Data entries:
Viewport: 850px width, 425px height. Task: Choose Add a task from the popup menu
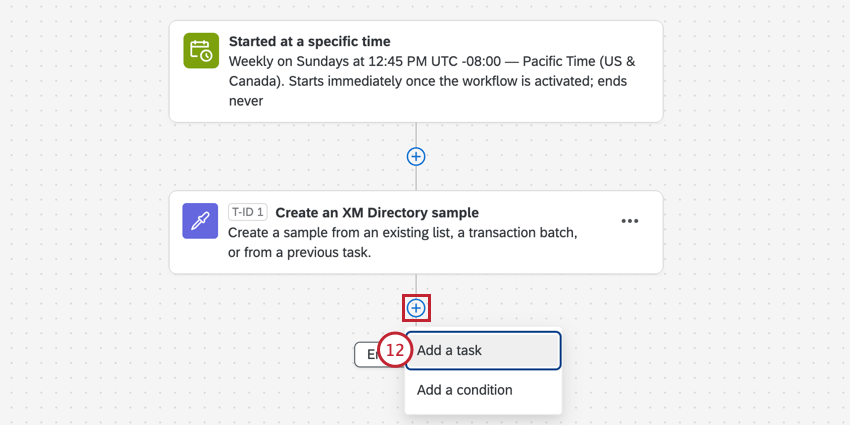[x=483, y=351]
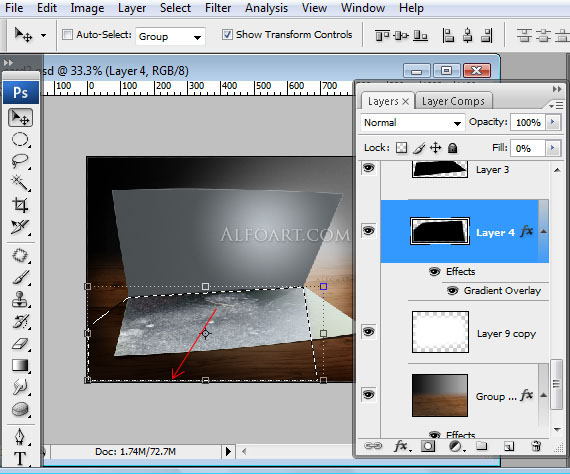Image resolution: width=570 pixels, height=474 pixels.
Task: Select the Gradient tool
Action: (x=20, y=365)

---

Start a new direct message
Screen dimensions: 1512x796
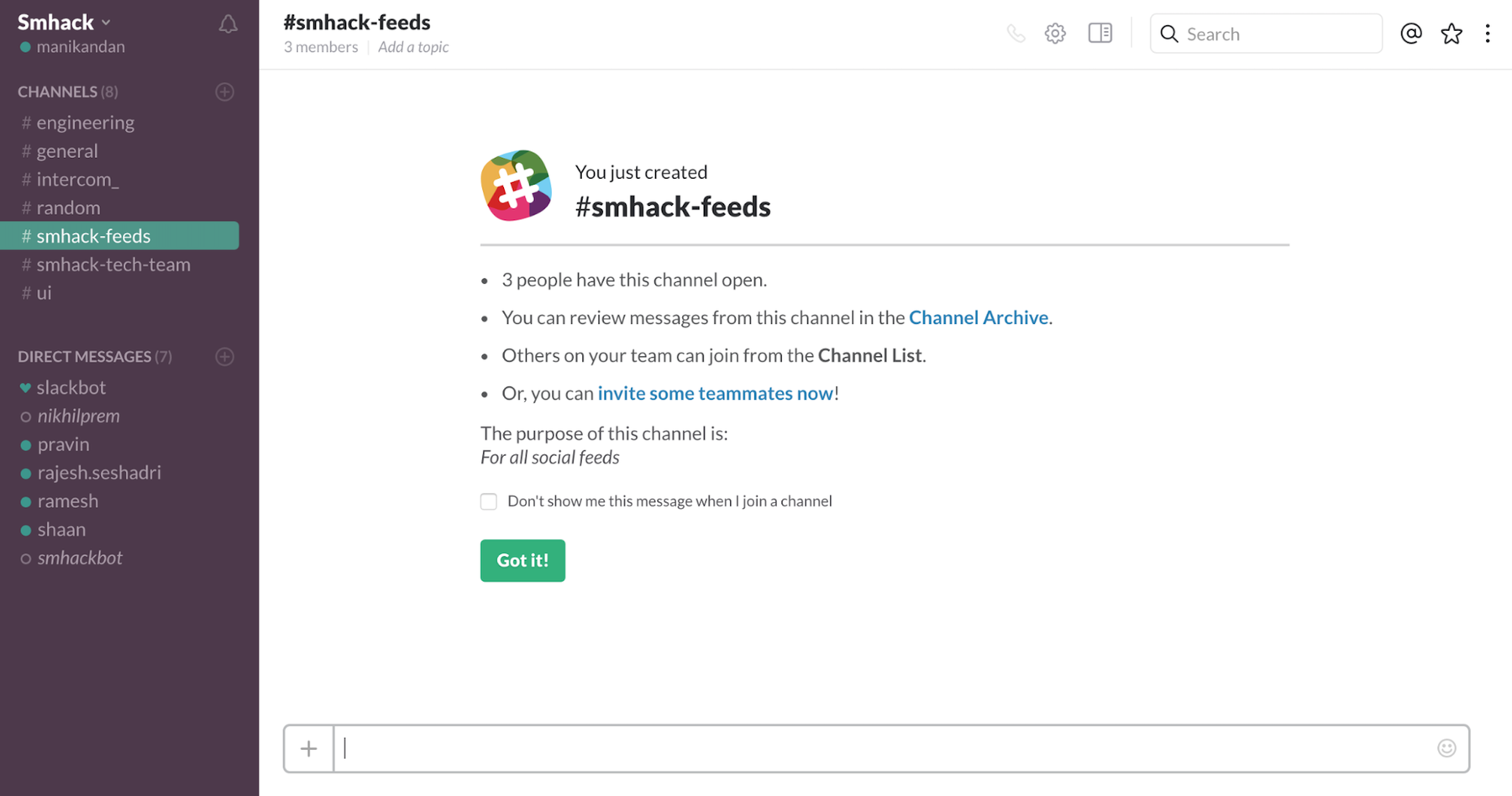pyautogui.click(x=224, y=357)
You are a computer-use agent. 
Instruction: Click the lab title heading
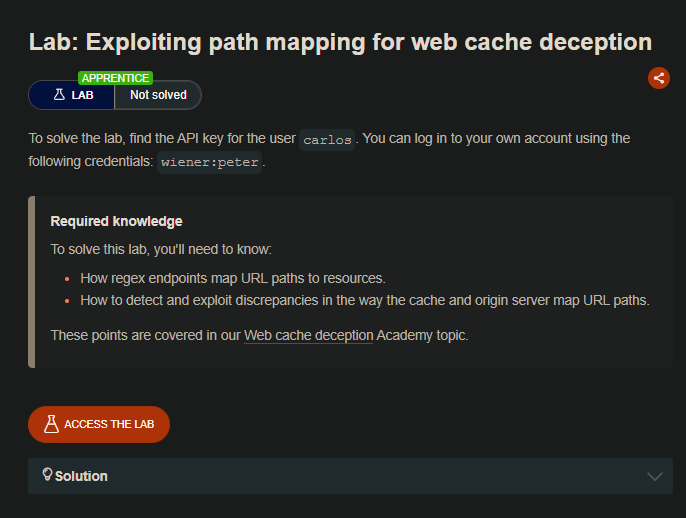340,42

==

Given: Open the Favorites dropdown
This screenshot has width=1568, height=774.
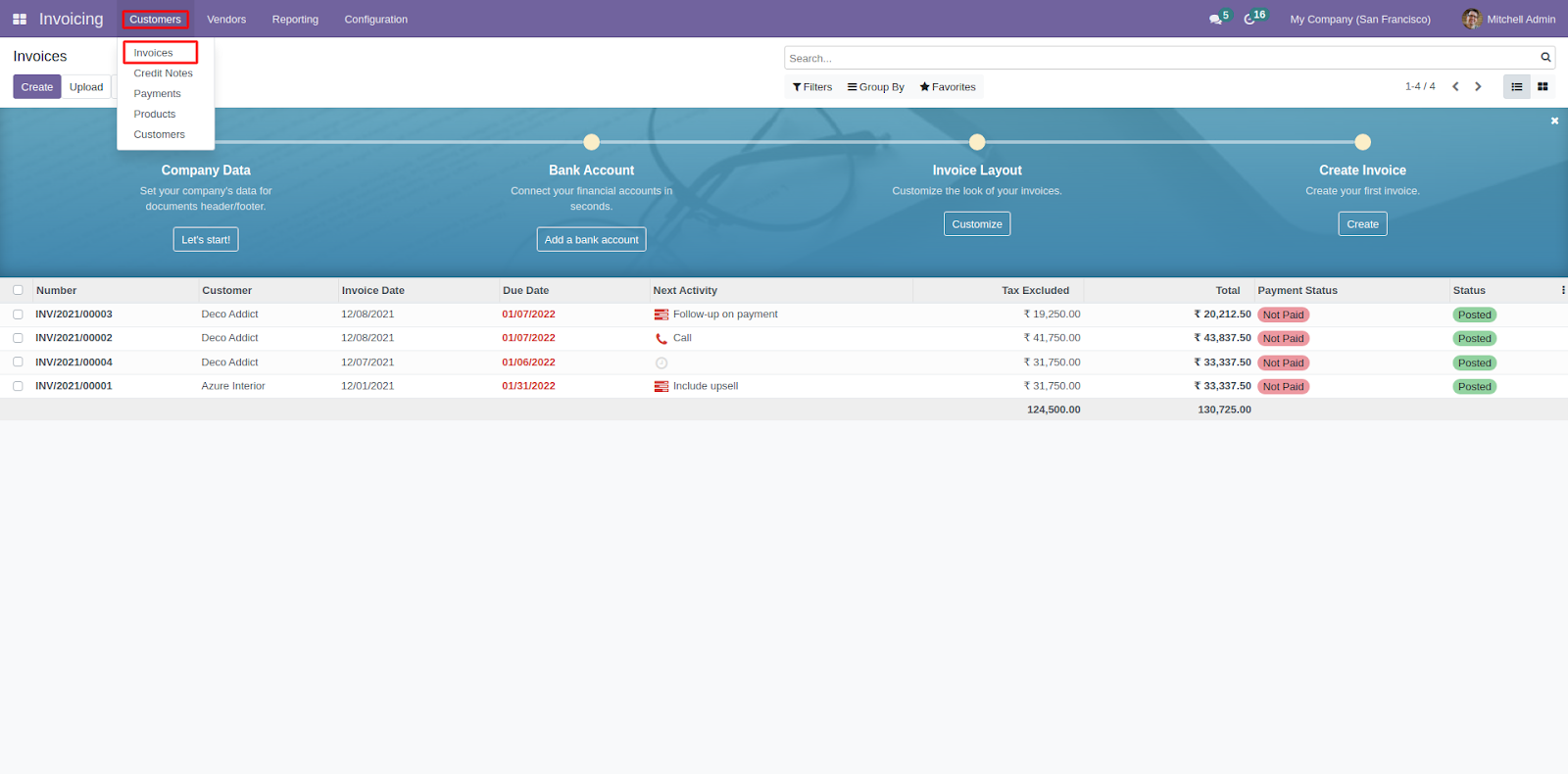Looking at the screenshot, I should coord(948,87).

Set task: Render the rows as a Markdown table with the columns Number and Content, starting with the line that contains "Given: Open the Favorites dropdown" and going on through the line that contains "Looking at the". Omit blank lines and leave the pictures out.

Response for this exercise:
| Number | Content |
|---|---|
| 1 | Given: Open the Favorites dropdown |
| 2 | This screenshot has width=1568, height=774. |
| 3 | Looking at the screenshot, I should coord(948,87). |